BlackEco@lemmy.blackeco.com to Technology@lemmy.world – 1 points –
LLMs have a strong bias against use of African American English
arstechnica.com
21

Makes sense. AAVE is mostly a spoken thing, LLMs are mostly trained on the corpus of written text on the internet and in books. It's pretty rare for people to write in an AAVE style in those contexts.

Except it has no difficulty reading and understanding AAVE, because people use it online frequently...

Like, the article makes that abundantly clear, but everyone commenting just read the headline and assumed what it meant was it couldn't understand it...

I never said it can't understand it. I am agreeing with the notion that it has a bias against using it.

African Americans have a weak bias against writing in African American English -> Colleges have weak bias against accepting African Americans as graduate students -> Academic text have strong bias for text written by graduate students -> LLM training data has bias for academic texts -> LLMs have a strong bias for writing like training data.

The error occurs upstream a bit, don't point at the coders.

Writing in AAVE is silly, just like someone from the Deep South including southern drawl in their writing would be, or someone from Boston spelling “car keys” as “kha kees”

So

African Americans have a weak bias against writing in African American English -> Colleges have weak bias against accepting African Americans as graduate students

Is a bit of a jump. Someone writing in AAVE probably wouldn’t get accepted to college, because written word is supposed to transcend dialects and follow a set of rules to be universally understandable.

They can't possibly encounter much of it in training material... Of course they're not going to like it.

What?

It trains off social media, and even white kids use AAVE online. And kids make the most social media comments.

A lot of times when someone posts a text screenshot and everyone talks about how kids talk crazy, it's just a patois of AAEV mixed in with "regular" English.

It should be able to "read" it fine.

The bias part (as clearly stated in the article...) is when you ask a LLM to describe the person who would phrase something in AAVE, and the LLM replies back with stereotypes about Black people.

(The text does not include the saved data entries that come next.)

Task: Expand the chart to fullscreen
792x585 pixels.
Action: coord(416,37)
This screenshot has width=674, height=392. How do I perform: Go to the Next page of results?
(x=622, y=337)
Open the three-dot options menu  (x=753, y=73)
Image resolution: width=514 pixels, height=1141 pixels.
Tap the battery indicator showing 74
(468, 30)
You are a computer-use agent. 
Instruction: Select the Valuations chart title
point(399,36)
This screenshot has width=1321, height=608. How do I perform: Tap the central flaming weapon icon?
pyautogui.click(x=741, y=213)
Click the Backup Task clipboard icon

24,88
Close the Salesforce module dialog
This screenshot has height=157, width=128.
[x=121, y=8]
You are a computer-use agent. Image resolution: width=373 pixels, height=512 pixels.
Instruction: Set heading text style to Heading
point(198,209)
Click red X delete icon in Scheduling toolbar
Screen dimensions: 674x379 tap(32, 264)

So it can read and interpret it fine, it just has a bias against people who talk like that

LLM’s don’t have a bias against anyone, it’s literally just data. And those models are by and large fed with traditionally grammatically correct data. They don’t understand dialects, you’re looking soooooo hard for something to be offended over

If you're going to revive a 3+ day old thread...

At least read the article first so you have a clue what other people were talking about

So for those that didn't read the article, it basically explains how LLMs have a negative connotation about AAE. When asked to associate words with AAE written phrases, it used words like "aggressive". When given a normal English phrase and the same phrase but in AAE and then asked what jobs would suit this person, the LLM gave low income jobs for the AAE statement with broader options for the normal English one.

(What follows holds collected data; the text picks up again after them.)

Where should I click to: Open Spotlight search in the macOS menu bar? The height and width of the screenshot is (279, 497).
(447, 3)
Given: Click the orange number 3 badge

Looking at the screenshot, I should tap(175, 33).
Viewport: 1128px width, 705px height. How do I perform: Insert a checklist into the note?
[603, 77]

It's a serious problem because people that naturally write in AAE are most likely getting worse results. It stems mostly from old rascist newspaper articles and similar things.

It's a serious problem because people that naturally write in AAE are most likely getting worse results

Person using LLM built on grammatical rules of the English language has subpar results when operating outside of those rules. More at 6.

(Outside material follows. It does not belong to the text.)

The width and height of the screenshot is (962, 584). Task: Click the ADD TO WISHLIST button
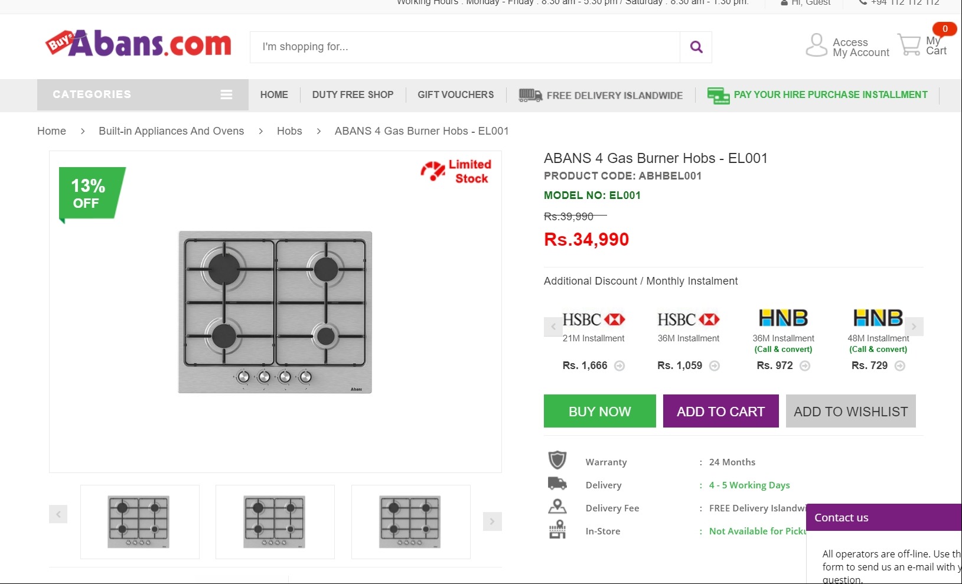[x=851, y=411]
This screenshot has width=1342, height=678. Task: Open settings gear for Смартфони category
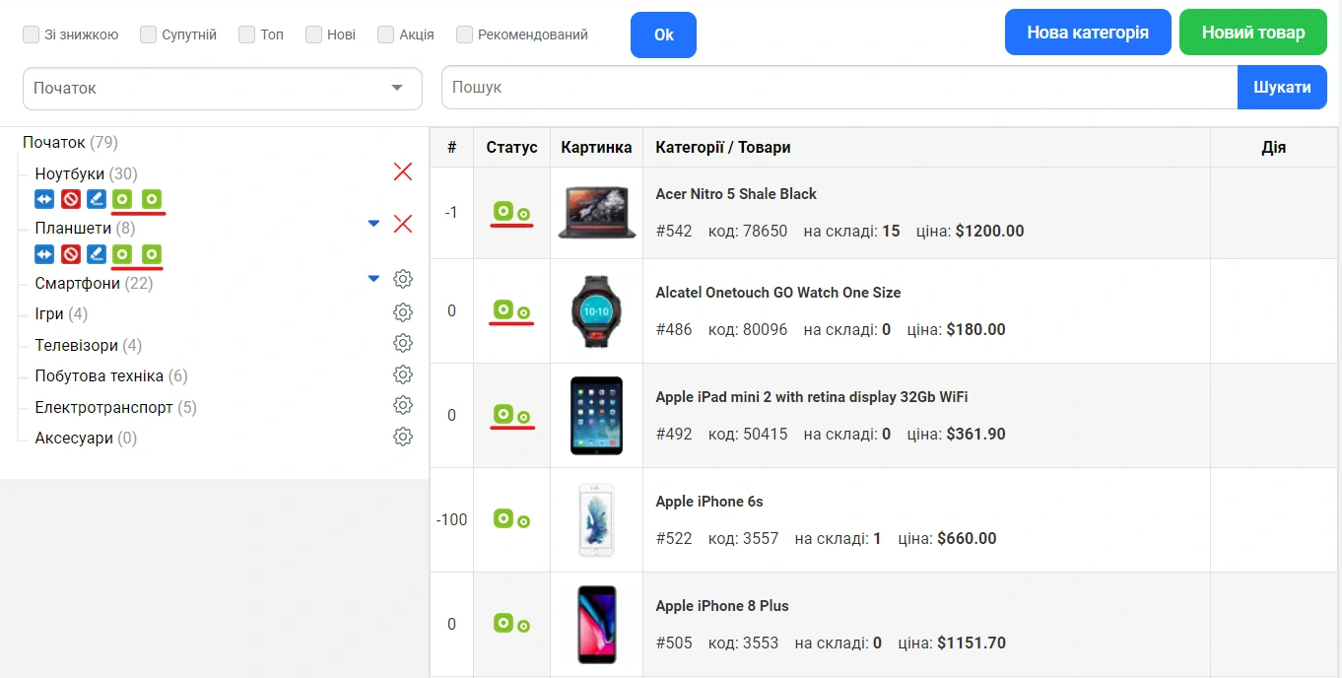click(403, 280)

Is this the new term for ebonics and is ebonics offensive now or inappropriate?

Essentially, yes. Ebonics isn’t inherently offensive or inappropriate, as far as I can tell, but it has connotations that are not attached to AAE. Linguists avoid the term today, and modern uses of it tend to be derogatory.

Source

Because there is no such thing as "African American English". There is proper English and then there is slang.

Never heard of AAVE? There isn’t one immutable version of English

What you call "proper English" (or "proper" any other language) is merely an arbitrary construct. It is not set on stone.

That applies to all levels of a language, by the way, not just vocabulary ("slang").

It's bad enough the American's are too stupid to use the proper one that we have to have two.

But people talking incorrectly is not a reason to write like that. Unless it's a character speaking or whatever.